«Бог дал мне счастливый характер и по нему посылает мне жизнь», — написал доктор Боткин 20 июля 1909 года в письме к двенадцатилетнему сыну Юре. Всего через девять лет, 17 июля 1918 года, в половине второго ночи охрана разбудила лейб-медика Евгения Боткина и приказала ему поднять всех обитателей Ипатьевского дома, сообщив о переезде царской семьи в другое место. Романовых с приближенными привели в подвал, где комендант Яков Юровский зачитал решение Уральского совета о расстреле. Спустя несколько минут лейб-медик Евгений Боткин закончил жизнь рядом с последними пациентами — семьей императора Николая II.

▶ **Приложенные записи**
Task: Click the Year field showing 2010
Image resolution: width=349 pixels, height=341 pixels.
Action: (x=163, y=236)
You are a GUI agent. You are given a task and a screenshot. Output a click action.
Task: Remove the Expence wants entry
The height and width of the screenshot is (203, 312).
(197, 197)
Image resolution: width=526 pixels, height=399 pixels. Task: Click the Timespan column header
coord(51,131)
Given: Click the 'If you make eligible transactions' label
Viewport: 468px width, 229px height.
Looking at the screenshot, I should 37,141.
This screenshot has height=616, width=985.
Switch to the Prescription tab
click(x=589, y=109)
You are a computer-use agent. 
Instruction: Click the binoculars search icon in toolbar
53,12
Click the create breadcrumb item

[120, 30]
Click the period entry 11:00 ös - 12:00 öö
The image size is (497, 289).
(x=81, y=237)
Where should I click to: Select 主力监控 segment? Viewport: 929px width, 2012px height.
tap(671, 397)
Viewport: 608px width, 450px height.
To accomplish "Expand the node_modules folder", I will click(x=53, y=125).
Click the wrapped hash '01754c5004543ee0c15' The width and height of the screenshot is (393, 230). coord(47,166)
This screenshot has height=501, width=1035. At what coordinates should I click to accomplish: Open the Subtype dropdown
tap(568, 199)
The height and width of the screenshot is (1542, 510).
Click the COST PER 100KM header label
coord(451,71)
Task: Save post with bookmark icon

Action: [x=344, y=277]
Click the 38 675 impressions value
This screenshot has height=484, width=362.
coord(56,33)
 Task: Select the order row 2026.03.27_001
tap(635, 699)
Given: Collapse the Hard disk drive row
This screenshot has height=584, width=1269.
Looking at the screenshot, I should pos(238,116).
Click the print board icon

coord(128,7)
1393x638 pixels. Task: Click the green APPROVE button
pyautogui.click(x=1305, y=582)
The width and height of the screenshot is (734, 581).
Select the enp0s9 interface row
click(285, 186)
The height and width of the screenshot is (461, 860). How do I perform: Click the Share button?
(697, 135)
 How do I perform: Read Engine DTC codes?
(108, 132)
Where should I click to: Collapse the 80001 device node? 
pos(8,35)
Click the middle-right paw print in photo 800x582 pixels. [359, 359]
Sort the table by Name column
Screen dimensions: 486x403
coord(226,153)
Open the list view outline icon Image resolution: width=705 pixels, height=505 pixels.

▶ **Список заданий**
**A.** Ответьте по отрывку о докторе Боткине на три вопроса:
(i) Сколько лет было сыну Боткина, когда отец написал ему письмо?
(ii) В котором часу ночи 17 июля 1918 года охрана разбудила Боткина?
(iii) Кто зачитал решение Уральского совета о расстреле?
**B.** Выпишите из отрывка о докторе Боткине всех людей, у которых указано личное имя, а не только фамилия.
Записи для работы не понадобятся.

▶ **Ответы**
**A.**
(i) Двенадцать лет.
(ii) В половине второго ночи.
(iii) Комендант Яков Юровский.

**B.**
Евгений Боткин
Юра
Яков Юровский
Николай II